Problems -
1. Copy the Flash Gordon forum thread verbatim, starting with "Campy is good" and going on through "D.Shaffer (Jan 12, 2007)".
2. Does the Flash Gordon forum thread agree with each of these statements? Answer yes or no, and quote the words of the thread that decide it. (a) trancejeremy rented the 1979 cartoon. (b) Ed_Laprade went into the '80 movie expecting it to be played seriously. (c) Ranger REG considers camp acceptable in weekly TV episodes.
══ Document passage ══
I thought Stephen Sommers was making a movie of this. 

_Pathetic Earthlings... Who Can Save You Now?_ 

Heh.

A little camp can be good. A little. It's like arsnic. Taken in small amounts you build up an immunity and can resist large dosages, like what is aired on most TV that the TV producers don't realize is is crap. I mean camp.


----------



## trancejeremy (Jan 12, 2007)

This thread inspired me to rent the 1979 Cartoon.  While it's not bad, exactly, it's very much like the 1980 movie in style (I have to think they shared concept designs and such), except played seriously.  And it doesn't help that Prince Barrin talks like that Uncle Arthur from Betwitched...


----------



## Ed_Laprade (Jan 12, 2007)

I actually like the '80 movie. But then, I went into it expecting camp, and that's what I got. And there were some good actors in it doing a good job. (I'm a huge fan of Charles Middleton's Ming, but Max Von Sydow did an excellent job with the role. And Melody Anderson made a better Dale than simpering Jean Rogers... IMHO.)


----------



## Ranger REG (Jan 12, 2007)

The Grumpy Celt said:
			
		

> A little camp can be good. A little. It's like arsnic. Taken in small amounts you build up an immunity and can resist large dosages, like what is aired on most TV that the TV producers don't realize is is crap. I mean camp.



*clips *The Grumpy Celt* on his right hamstring   *

Campy is good if it is in small dose, like in a one-shot movie.

But in weekly TV episodes? No way. You might as well do a spoof of the franchise.

If that's the case, bring back _Space Hoopty._


----------



## D.Shaffer (Jan 12, 2007)

Well, this is definitely on my interest radar ATM. I always loved those old Flash Gordon serials that played after Dr. Who, locally.  I'd love it if they did something similar, just modernised with better writing, designs, and FX.  The only problem I can see is that if you pace it along the lines of a serial, people are gonna be very lost, very quickly if they miss some eps.


----------



## Ranger REG (Jan 12, 2007)

D.Shaffer said:
			
		

> Well, this is definitely on my interest radar ATM. I always loved those old Flash Gordon serials that played after Dr. Who, locally.  I'd love it if they did something similar, just modernised with better writing, designs, and FX.  The only problem I can see is that if you pace it along the lines of a serial, people are gonna be very lost, very quickly if they miss some eps.



They could always do a recap at the beginning of every episode. Not a review of a previous episode, but a backstory that would set up for the current episode's story.

These days it's not so hard for the audience, now that major networks have rarely use reruns or repeat aired episodes during hiatus.


----------



## trancejeremy (Jan 14, 2007)
═══
══ Entries supplied ══
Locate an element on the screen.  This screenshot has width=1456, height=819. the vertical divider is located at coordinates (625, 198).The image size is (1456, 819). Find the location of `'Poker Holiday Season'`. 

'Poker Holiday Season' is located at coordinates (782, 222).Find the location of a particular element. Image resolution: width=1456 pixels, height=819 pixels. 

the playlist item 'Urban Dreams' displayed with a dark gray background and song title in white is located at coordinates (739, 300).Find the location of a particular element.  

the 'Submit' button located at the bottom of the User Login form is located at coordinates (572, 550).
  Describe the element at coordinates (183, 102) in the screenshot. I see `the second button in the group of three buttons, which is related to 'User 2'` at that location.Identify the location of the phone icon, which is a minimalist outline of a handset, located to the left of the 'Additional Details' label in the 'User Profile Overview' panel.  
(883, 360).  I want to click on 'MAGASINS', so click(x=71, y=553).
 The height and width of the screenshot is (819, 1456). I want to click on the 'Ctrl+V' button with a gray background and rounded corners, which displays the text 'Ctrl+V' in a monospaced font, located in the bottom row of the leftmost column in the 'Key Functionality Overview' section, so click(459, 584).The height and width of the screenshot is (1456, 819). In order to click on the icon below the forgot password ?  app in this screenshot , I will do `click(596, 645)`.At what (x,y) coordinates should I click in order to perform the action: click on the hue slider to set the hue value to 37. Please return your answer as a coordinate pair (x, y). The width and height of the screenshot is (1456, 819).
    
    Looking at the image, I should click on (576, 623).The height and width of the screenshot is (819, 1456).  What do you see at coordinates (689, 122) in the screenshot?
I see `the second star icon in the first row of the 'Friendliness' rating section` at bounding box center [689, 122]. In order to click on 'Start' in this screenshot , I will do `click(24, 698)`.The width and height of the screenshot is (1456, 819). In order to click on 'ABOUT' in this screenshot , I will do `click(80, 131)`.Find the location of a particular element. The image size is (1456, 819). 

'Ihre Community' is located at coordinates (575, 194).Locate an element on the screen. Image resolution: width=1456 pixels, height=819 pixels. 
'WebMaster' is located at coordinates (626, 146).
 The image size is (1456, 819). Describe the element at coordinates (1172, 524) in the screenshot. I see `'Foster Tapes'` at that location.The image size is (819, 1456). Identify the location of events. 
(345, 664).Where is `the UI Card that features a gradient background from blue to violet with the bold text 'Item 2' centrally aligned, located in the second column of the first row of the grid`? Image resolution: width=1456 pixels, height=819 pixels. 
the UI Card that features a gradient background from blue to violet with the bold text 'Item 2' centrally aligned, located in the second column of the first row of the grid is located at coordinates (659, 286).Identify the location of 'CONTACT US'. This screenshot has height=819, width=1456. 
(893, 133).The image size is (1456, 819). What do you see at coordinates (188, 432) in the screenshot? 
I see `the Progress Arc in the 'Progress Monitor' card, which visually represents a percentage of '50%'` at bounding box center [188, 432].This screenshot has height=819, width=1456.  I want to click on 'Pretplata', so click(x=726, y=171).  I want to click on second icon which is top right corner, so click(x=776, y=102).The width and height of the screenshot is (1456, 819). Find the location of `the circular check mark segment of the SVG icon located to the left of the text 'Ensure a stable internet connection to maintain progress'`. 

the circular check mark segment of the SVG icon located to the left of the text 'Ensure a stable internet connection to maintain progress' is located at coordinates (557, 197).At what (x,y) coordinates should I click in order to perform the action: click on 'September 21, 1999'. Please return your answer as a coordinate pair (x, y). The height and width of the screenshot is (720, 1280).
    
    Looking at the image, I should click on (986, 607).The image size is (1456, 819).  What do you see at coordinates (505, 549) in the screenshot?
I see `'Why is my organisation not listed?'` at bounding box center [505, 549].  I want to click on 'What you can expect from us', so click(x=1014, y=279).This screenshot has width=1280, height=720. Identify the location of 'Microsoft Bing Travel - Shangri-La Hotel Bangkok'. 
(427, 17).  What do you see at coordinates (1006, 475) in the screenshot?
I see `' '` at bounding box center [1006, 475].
═══
Results for each task -
1.
Campy is good if it is in small dose, like in a one-shot movie.

But in weekly TV episodes? No way. You might as well do a spoof of the franchise.

If that's the case, bring back _Space Hoopty._


----------



## D.Shaffer (Jan 12, 2007)

2.
(a) Yes: "This thread inspired me to rent the 1979 Cartoon."
(b) No: "I went into it expecting camp, and that's what I got."
(c) No: "But in weekly TV episodes? No way."